To further verify the robustness of the weights in the CMS formula, a simplified sensitivity analysis was conducted: we adjusted each weight by ±10% and recalculated the CMS. Results showed that the CMS only fluctuated from the original 1.0 to a range of 0.96–1.04 (< 4%), indicating that minor variations in weights do not substantially alter the internal consistency of the mapping outcomes under the CMS framework. This sensitivity analysis supports the robustness of the descriptive mapping process itself, rather than validating compliance conclusions or external legal reliability. In particular, it does not address robustness with respect to expert selection effects, alternative weighting schemes, or independent legal interpretation.

It should be emphasized that the Compliance Matching Analysis and CMS are not intended to function as compliance certification tools or regulatory assessments. Instead, they provide a structured interpretive lens to illustrate how specific privacy-preserving mechanisms conceptually relate to selected PIPL principles within the scope of this study.

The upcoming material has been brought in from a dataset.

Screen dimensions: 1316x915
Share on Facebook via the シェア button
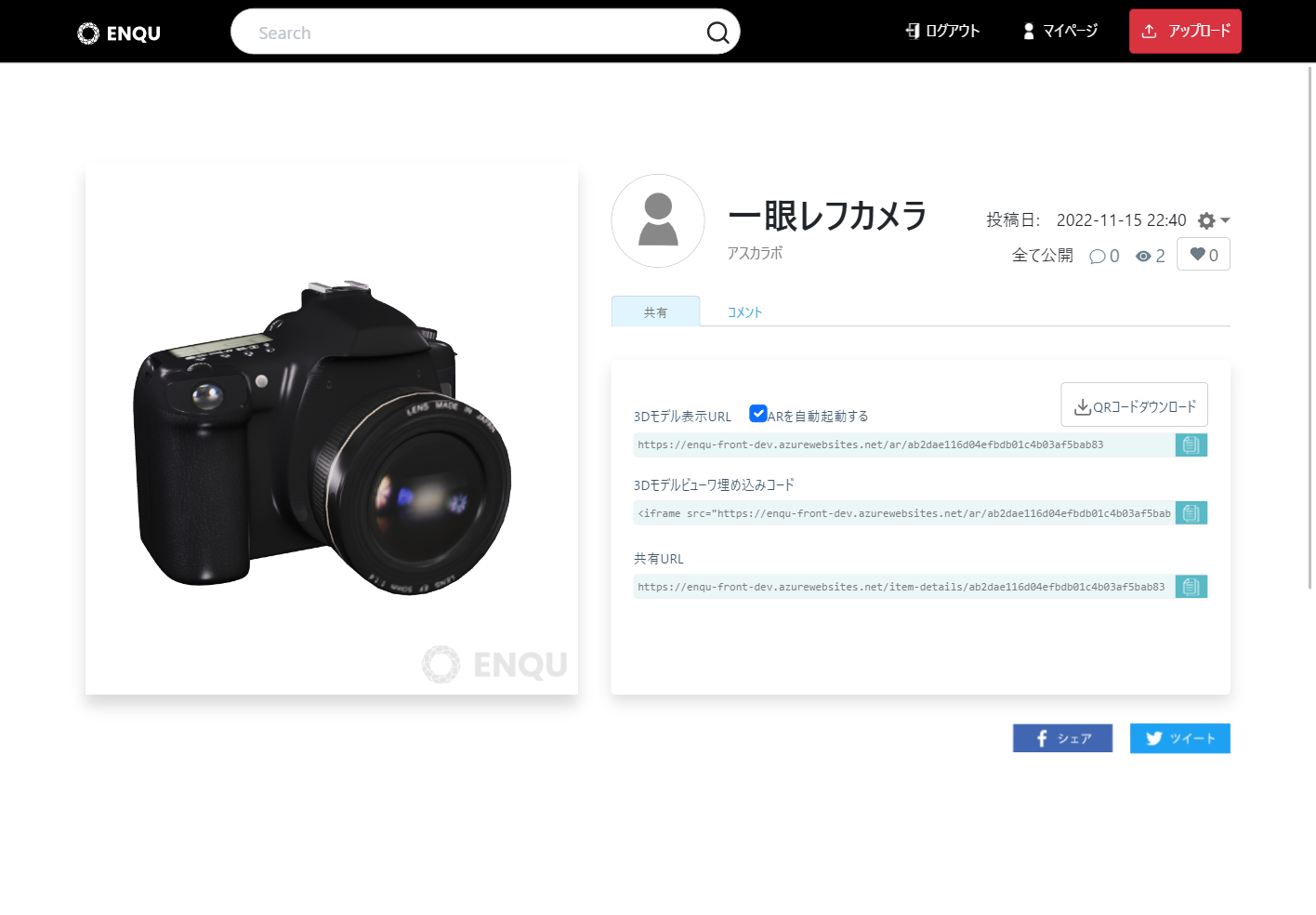tap(1062, 737)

Figure 5 illustrates the logical architecture of the teacher data privacy protection model aligned with the PIPL, which is constructed based on the Compliance Matching Analysis. This figure demonstrates how privacy protection technologies are integrated with FL and the workflow for achieving full legal compliance.

Figure 5

The figure comprises three core components: PIPL Requirements, Main Data Processes, and FL. The PIPL Requirements section specifies the legal obligations for privacy protection, covering key principles which requirements anchor the model's compliance design; the Main Data Processes section outlines teacher data workflows, ensuring that every stage of data handling adheres to PIPL's data protection and privacy rules; and the FL section details the integration of privacy-enhancing technologies with the FL framework. This integration safeguards data privacy while preserving model performance and system security.

5 Discussion and conclusion

5.1 Application prospects of the privacy protection model in educational contexts

The privacy protection model based on FL proposed in this study, with FL combined with Differential Privacy as its core mechanism, aims to ensure the security, privacy, and compliance of teacher data within educational contexts, particularly in alignment with the PIPL. This model can be widely applied across multiple educational domains, including teacher performance evaluation systems, intelligent teaching analysis and assessment systems, teacher professional development and training platforms, as well as teacher information sharing and collaboration platforms.

The application prospects discussed below are derived from the theoretical properties of federated learning and differential privacy, rather than from direct empirical validation under real institutional privacy threat models. Accordingly, these application scenarios should be interpreted as design-oriented illustrations of how DP-based FL could be embedded within institutional workflows, rather than as empirically validated deployment outcomes or system-level guarantees. In particular, the proposed application scenarios do not incorporate empirical evaluation of teacher perceptions, trust formation, or acceptance of federated privacy-preserving systems. Nor do they assess institutional governance arrangements, accountability structures, or decision-making responsibilities associated with data processing and model deployment. As such, the application prospects should be understood as technically and legally motivated design illustrations, rather than socially or institutionally validated implementation models.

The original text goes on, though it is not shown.